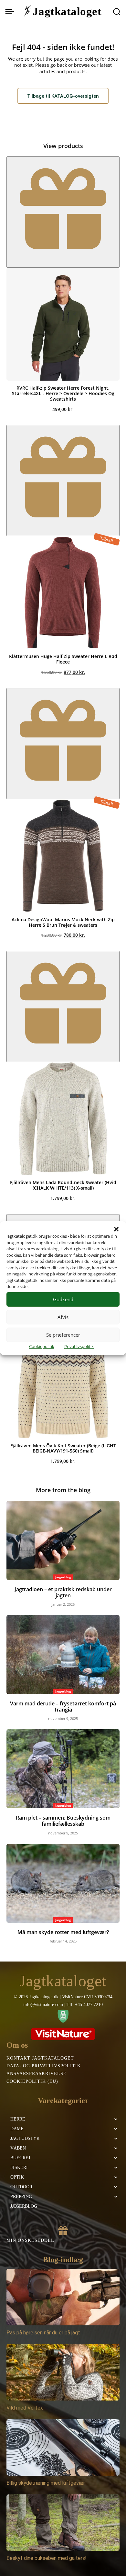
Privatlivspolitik (79, 1346)
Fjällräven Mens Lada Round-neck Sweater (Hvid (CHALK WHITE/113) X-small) (63, 1185)
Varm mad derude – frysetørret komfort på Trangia (63, 1706)
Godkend (63, 1299)
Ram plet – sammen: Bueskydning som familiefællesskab (63, 1820)
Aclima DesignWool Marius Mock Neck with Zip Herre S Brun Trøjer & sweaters (63, 922)
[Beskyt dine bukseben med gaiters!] (63, 2522)
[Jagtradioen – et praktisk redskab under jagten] (63, 1540)
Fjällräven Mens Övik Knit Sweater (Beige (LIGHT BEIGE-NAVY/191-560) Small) (63, 1448)
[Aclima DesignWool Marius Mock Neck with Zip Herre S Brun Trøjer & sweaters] (63, 855)
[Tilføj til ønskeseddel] (63, 212)
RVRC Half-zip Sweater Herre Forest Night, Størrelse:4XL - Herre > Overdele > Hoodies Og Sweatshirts (63, 393)
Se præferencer (63, 1335)
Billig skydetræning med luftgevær (45, 2483)
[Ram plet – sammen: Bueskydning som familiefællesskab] (63, 1768)
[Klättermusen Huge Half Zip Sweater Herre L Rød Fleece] (63, 592)
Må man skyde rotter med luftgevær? (63, 1932)
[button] (116, 1229)
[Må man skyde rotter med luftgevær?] (63, 1883)
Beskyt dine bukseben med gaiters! (46, 2558)
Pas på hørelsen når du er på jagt (43, 2333)
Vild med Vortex (24, 2408)
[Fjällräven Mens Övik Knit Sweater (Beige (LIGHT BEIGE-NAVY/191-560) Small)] (63, 1381)
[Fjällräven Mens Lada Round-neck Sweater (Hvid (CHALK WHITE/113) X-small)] (63, 1118)
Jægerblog (63, 1577)
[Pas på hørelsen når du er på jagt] (63, 2297)
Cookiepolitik (41, 1346)
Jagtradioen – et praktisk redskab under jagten (63, 1592)
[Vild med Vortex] (63, 2372)
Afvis (63, 1317)
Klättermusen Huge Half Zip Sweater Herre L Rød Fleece (63, 659)
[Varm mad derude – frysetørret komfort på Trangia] (63, 1654)
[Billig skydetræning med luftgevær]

* * * *

Set down only the lines above that fall between the line holding "Beskyt dine bukseben med gaiters! (46, 2558)" and the line holding "Jægerblog (63, 1577)", inclusive, keeping each exact.

Beskyt dine bukseben med gaiters! (46, 2558)
Pas på hørelsen når du er på jagt (43, 2333)
Vild med Vortex (24, 2408)
[Fjällräven Mens Övik Knit Sweater (Beige (LIGHT BEIGE-NAVY/191-560) Small)] (63, 1381)
[Fjällräven Mens Lada Round-neck Sweater (Hvid (CHALK WHITE/113) X-small)] (63, 1118)
Jægerblog (63, 1577)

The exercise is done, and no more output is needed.